Re: The set of natural numbers
Posted:
Aug 30, 2017 6:39 AM


"Julio P. Di Egidio" <julio@diegidio.name> writes:
> On 29/08/2017 05:35, George Greene wrote: >> On Monday, August 28, 2017 at 6:47:45 PM UTC4, Julio Di Egidio wrote: >>> Theorem: N = {1,2,3,...;w} (where w denotes a simple infinity). >> >> You are FUCKING STUPID, speaking of Pavlovian anticrankery. N >> *HAS*A*DEFINITION*!!! Nobody can prove that ANYthing is something >> other than what it IS DEFINED to be!
> You (and the others) are just mistaken on that: the set of natural > numbers is *the minimal set that satisfies the axiom of infinity* and > my theorem is about which set that is. So, at least the problem > statement is surely legitimate.

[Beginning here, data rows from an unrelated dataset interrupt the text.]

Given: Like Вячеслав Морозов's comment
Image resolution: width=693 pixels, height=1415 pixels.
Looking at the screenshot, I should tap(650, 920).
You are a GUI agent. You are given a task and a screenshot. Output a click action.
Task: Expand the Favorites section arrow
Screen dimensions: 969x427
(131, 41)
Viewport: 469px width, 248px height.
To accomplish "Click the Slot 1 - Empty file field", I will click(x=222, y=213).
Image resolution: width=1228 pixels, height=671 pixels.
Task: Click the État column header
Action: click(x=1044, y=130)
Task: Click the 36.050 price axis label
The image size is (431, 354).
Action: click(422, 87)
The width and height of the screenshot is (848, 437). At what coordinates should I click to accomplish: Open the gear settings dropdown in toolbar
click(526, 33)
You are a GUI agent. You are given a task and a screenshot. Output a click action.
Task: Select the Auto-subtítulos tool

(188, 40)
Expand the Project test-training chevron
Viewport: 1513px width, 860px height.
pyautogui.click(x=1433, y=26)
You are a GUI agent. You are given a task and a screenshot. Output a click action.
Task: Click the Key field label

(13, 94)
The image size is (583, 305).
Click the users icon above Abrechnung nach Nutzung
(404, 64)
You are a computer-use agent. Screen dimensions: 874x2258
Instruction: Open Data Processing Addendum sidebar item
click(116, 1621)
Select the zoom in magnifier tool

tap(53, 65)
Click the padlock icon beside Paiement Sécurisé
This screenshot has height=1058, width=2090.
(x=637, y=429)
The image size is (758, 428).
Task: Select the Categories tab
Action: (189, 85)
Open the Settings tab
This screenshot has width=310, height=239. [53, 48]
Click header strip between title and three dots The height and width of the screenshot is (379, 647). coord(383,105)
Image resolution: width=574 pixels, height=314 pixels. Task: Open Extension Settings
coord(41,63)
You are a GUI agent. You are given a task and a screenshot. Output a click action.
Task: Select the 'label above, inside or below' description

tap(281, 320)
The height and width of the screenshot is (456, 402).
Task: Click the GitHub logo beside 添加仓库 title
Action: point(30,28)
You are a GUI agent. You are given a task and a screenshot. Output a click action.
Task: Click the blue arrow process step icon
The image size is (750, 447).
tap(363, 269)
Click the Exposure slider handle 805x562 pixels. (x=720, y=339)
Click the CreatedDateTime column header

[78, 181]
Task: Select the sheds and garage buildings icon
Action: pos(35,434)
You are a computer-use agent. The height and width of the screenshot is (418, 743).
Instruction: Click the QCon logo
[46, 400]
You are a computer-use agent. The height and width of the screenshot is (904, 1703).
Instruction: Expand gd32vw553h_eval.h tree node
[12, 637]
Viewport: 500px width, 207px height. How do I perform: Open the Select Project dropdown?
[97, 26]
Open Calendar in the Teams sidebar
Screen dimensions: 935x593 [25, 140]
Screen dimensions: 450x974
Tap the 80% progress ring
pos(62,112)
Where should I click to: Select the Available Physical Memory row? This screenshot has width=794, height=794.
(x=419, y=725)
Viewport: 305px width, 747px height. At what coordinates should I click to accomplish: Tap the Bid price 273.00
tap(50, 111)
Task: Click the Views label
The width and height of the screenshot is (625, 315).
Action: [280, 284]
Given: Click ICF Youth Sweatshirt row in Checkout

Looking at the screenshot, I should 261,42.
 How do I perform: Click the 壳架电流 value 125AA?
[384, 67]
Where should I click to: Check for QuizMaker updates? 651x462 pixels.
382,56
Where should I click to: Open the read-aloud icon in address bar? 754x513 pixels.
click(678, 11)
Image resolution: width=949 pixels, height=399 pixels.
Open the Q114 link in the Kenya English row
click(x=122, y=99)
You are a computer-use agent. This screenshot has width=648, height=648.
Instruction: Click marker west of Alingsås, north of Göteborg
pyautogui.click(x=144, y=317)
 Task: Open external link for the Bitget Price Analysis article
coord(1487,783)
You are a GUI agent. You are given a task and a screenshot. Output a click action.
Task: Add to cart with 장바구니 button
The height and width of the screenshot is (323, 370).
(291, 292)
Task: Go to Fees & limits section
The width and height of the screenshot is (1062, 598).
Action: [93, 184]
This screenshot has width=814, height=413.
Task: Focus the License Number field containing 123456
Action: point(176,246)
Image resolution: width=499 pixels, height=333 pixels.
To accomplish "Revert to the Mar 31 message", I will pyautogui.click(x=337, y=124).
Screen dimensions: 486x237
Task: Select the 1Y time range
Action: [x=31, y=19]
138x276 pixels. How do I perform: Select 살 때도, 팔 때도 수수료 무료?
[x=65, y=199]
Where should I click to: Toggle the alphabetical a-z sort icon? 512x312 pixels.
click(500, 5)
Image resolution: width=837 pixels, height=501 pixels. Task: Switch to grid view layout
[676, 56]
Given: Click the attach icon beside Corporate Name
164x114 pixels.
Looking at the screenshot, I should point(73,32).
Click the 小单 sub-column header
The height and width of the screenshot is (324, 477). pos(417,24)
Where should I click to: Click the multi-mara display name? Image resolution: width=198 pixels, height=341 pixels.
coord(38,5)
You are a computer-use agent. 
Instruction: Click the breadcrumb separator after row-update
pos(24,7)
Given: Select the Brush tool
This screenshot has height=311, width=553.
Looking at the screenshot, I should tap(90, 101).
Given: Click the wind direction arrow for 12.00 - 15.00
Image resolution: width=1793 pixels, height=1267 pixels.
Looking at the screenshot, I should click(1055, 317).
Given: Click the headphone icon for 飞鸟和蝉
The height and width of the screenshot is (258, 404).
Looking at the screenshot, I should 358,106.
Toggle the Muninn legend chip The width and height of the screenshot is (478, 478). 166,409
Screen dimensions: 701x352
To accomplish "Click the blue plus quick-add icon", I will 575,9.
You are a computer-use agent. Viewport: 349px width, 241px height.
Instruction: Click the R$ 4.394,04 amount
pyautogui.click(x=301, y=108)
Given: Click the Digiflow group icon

A basic property of sets (not involving undefinable elements, or uncountability) is that a definable collection of elements from a given set is also a set.
If you accept the existence of X = {1,2,3,...;w} as a set, then by the property above there is also a set
Y = { x in X : x =/= w }.
That is a smaller set, and its existence is enough to ensure that there is an infinite set (even if "infinite" is taken as "potentially infinite").
Do you reject the idea that a definable collection from a given set is also a set?